Well.... this thing has gone
Anyone investing afresh or still holding is going to have to wait before the tide changes on this one I feel. A slower start to the current FY for sales to existing customers, no longer chasing new customers with aggressive spending, and some structural aspects to fix in the business model - things will take time to settle into the new norm and there will be the opportunity for false starts. Looking at WINE compared to other investment opportunities, not sure what this share has to offer for foreseeable future as things stand.
There were dreams of share buy backs in the recent announcement - when this is a realistic prospect (in 12 months?) it might be the signal to buy - plenty of time for the SP to drift a lot lower between now and then.
I was phoned and offered 2 bottles of wine to place an order.

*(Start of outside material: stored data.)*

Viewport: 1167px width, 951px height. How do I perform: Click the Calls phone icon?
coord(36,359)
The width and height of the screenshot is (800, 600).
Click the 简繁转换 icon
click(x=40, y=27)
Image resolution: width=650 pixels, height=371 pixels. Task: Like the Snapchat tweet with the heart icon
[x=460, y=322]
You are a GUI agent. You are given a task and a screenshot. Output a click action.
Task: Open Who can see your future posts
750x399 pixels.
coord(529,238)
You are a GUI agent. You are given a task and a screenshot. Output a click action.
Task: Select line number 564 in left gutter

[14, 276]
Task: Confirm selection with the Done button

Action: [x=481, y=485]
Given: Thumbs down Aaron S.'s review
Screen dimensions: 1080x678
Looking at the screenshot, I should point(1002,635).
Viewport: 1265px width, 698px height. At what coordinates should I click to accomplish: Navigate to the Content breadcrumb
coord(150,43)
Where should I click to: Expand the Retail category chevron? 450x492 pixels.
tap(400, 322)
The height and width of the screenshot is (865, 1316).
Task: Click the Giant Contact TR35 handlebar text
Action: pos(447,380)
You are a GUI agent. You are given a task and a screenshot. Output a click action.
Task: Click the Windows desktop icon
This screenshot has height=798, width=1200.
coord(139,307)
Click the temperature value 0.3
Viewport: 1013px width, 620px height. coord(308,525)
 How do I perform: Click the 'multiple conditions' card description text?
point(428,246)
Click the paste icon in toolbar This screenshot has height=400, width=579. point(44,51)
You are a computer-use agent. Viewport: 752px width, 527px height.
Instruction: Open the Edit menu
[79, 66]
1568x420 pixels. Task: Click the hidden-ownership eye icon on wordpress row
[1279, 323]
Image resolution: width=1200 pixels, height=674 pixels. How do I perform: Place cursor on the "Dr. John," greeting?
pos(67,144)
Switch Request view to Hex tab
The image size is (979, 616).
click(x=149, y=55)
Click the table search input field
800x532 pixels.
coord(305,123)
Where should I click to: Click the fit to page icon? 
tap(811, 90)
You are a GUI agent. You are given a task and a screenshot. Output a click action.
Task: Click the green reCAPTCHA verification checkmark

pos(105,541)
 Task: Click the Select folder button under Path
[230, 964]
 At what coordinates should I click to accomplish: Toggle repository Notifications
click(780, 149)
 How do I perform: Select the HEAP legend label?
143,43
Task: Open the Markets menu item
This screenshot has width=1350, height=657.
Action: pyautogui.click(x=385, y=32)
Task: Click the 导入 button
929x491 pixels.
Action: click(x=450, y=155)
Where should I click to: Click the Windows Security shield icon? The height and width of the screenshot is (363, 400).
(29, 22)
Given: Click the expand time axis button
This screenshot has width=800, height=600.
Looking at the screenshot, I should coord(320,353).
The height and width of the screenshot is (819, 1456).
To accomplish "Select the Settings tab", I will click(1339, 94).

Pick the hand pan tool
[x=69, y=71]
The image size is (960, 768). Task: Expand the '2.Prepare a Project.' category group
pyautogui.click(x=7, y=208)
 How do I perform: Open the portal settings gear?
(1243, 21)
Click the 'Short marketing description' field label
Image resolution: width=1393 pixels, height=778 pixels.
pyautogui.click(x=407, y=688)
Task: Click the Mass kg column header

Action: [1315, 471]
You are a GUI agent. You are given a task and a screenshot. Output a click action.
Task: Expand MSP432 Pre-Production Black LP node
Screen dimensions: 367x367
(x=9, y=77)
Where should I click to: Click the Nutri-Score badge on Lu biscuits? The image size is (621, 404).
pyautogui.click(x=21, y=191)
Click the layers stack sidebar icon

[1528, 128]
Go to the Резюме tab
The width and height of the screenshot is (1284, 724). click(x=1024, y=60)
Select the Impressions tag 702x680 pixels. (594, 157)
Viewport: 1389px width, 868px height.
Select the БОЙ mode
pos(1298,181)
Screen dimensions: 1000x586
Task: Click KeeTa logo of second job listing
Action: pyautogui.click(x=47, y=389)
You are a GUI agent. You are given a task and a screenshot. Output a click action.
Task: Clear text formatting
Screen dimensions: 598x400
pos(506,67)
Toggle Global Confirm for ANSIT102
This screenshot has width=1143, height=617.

I spent a long time questioning him about the delay in the accounts, the results and the share price to which he had no answers but said if the company was going under we would be advised. Next day I got an email from Matt Wine Guy offering me 3 bottles of wine to place an order. Draw your own conclusions.
Grim news, cannot see present low sp being maintained for now
Wine consumption has been down in UK as well as in Europe. French wine lake is getting better and their government is buying wine to discard it to protect the wine growers. The French are switching to cask beers and other liqueur as they are fed up by paying more and more for poor quality mass produced wines.
In my recent visit to France, as I normally buy wines at Carrefour and this time they full very cheap wines under 4 euro and some over 10. Very few mid priced wines which I normally buy.
Really sitting on the fence in terms of buying back in. The writedown was not as much as I thought it would be and the business loss is to be expected. My main concern was forward looking and how bad this economic backdrop could become and how well they can navigate it. I personally enjoy my visits to Majestic Wine and I feel that alone is trying to sway me to purchase again.